ACTIVISTA TRANS DESEA VOLVER A SU ANTIGUO ‘YO’ BIOLÓGICO
Con 29 años de edad, el suizo Christian Brönimann tomó la decisión en 1998 de ser legalmente mujer. Desde entonces es conocido como Nadia, una transición realizada a través de tratamientos hormonales e intervenciones quirúrgicas.
Este camino le convirtió en un célebre icono del movimiento trans en su país, sin embargo, recientemente ha publicado en redes sociales y hablado en medios de comunicación sobre una posible detransición (cese o reversión de una identificación transgénero o de una transición de género, temporal o permanentemente, a través de medios sociales, legales y/o médicos).

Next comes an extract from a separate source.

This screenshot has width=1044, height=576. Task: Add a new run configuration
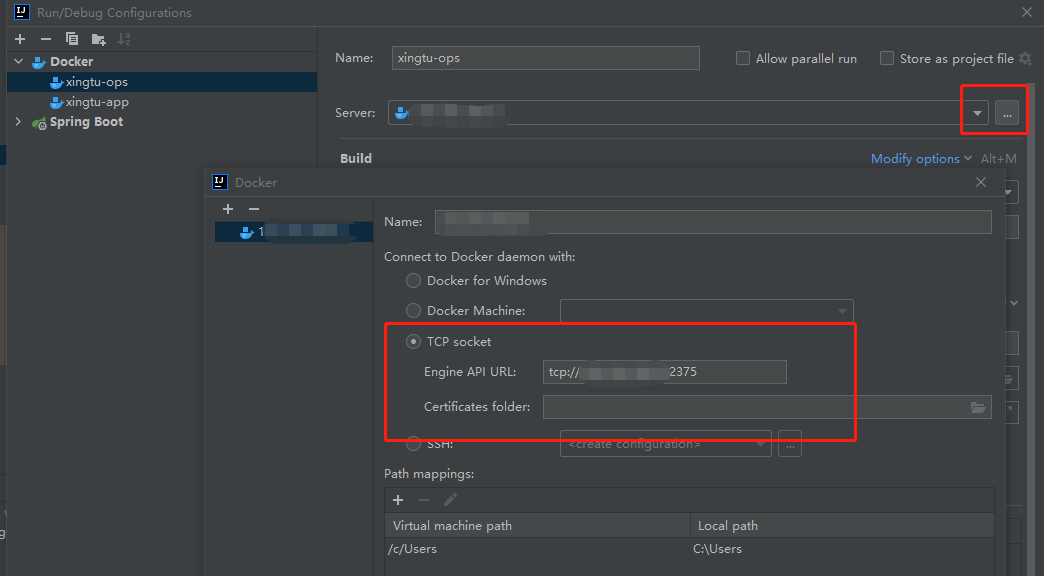pyautogui.click(x=19, y=38)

Sus declaraciones han desencadenado reacciones a favor y en contra, situación que le ha hecho reflexionar sobre la posición de algunos activistas radicales LGTBIQ+. "La tolerancia que reclamamos hacia fuera no se practica en el interior de nuestras filas" comentó Brönimann debido a los calificativos que le han colocado como “populista de derecha” y “tránsfoba”.
Contexto
La historia de Bönermann es seguida detenidamente por la prensa, sobre todo después de sus últimos comentarios. Medios internacionales explican que, desde pequeño, Christian prefería jugar con niñas y se probaba los vestidos de su madre. Como adolescente tuvo relaciones homosexuales y en su juventud pasó por una etapa como drag queen. Posteriormente, consideró ser físicamente como una mujer.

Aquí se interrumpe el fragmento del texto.